As proof of this, ZZ2 also complies to the Global Gap standard as far as its production processes are concerned and the pack-houses also comply to the Hazard Analysis Critical Control Point system (HACCP). This is a process control system that identifies where food safety hazards may occur in a food production process and puts into place stringent controls to prevent the hazards from occurring.
It is obvious that ZZ2 has a culture of Best Practice running through its operations and according to Burger, it is thus “we opted to get accredited with RTMS to have a guideline – or measure – to which we can compare ourselves to ensure we conform to a standard compiled by the CSIR.”
As Burger points out, the main legs on which the Road Transport Management System (RTMS) rest are:
- Good control over maintenance and assurance that only reliable and roadworthy vehicles go on the roads.
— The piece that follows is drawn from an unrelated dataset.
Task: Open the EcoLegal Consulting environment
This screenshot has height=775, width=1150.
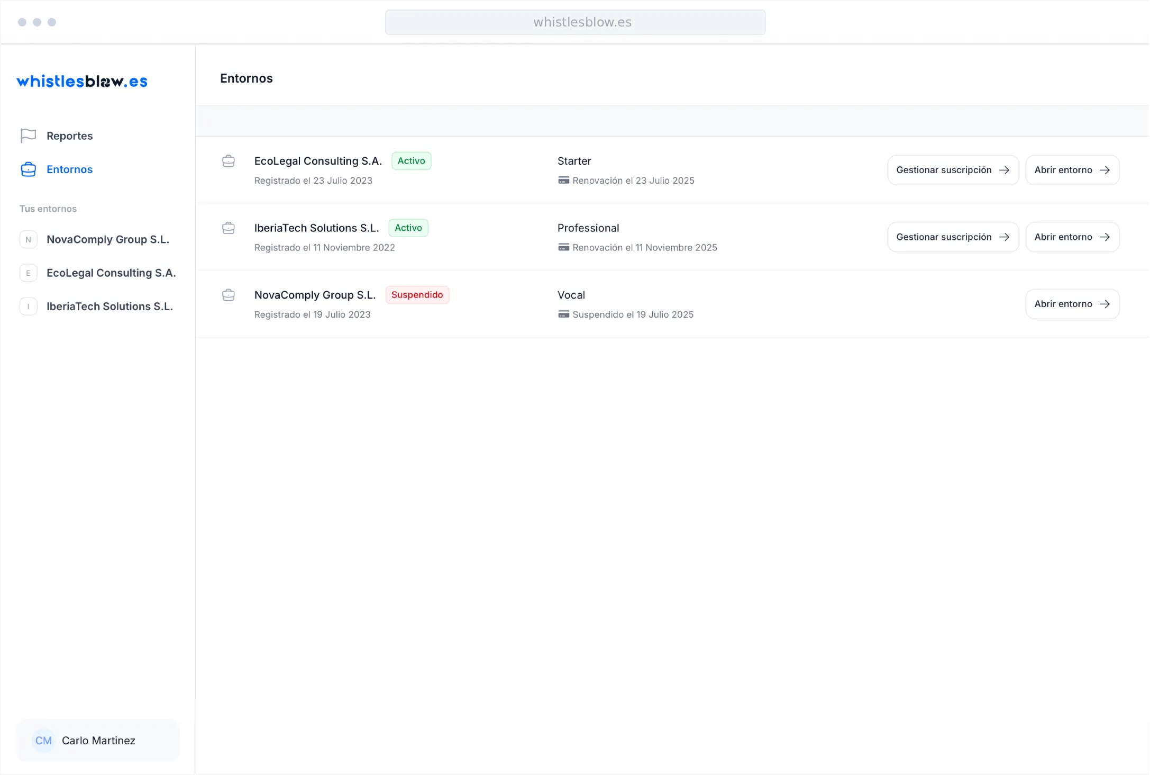Action: pos(1072,170)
- Good control over the drivers regarding their health and competence to be safe drivers.
- Ensure that we only carry loads which comply to the masses as prescribed by the Act.
“We’ve always managed our fleet to be efficient and to comply with all the necessary rules and regulations contained in the Act so the accreditation was just a matter of getting the documentation in the correct format. We also comply to carry loads in the Dangerous Goods category.”
Burger is a passionate transport man who studied Mechanical Engineering after completion of his trade as an artisan diesel mechanic. He also completed the Road Transport Management Diploma Course at RAU and then went on to top all this with a course in Middle Management at the Business School for post graduates at the University of Potchefstroom. As leader of the RTMS programme, he is assisted by Vincent De La Gey who is busy with his studies at the University of Johannesburg in Road Transport Management.
“The fact that we now sport the RTMS sign on our vehicles also reminds everybody involved that we must never relax and always strive to be ahead of the opposition and abide to the rules. It ties in with a saying we have in ZZ2: “Always be constructively unsatisfied”.
This goes for everything like vehicle selection, fuel management, selection and training of people and all other areas. “Never feel that you have arrived and always strive to do better today than yesterday,” is a saying Burger instils in his staff.
The ZZ2 brand is a well known icon in South Africa and has a proud history. The RTMS system is a fitting addition to this brand and FleetWatch congratulates Japie Burger and his team on this great achievement
Editor’s Footnote: I have often been asked where the name ZZ2 comes from. Here’s the story behind the brand. When the Anglo Boer War ended in 1902, a measure was introduced whereby farmers would get a registered number to brand their cattle. Burt van Zyl, grandfather of Bertie van Zyl – considered the founder of the ZZ2 farming enterprise – registered the brand number ZZ2 in 1903. The brand has migrated over time from a cattle brand to a brand representing all of ZZ2’s products. Interesting is that a viable commercial herd consisting mainly of Pinzgauers is still run on the non-arable land, primarily for the breeding of weaners and high value stud cattle. So the cattle brand is still there.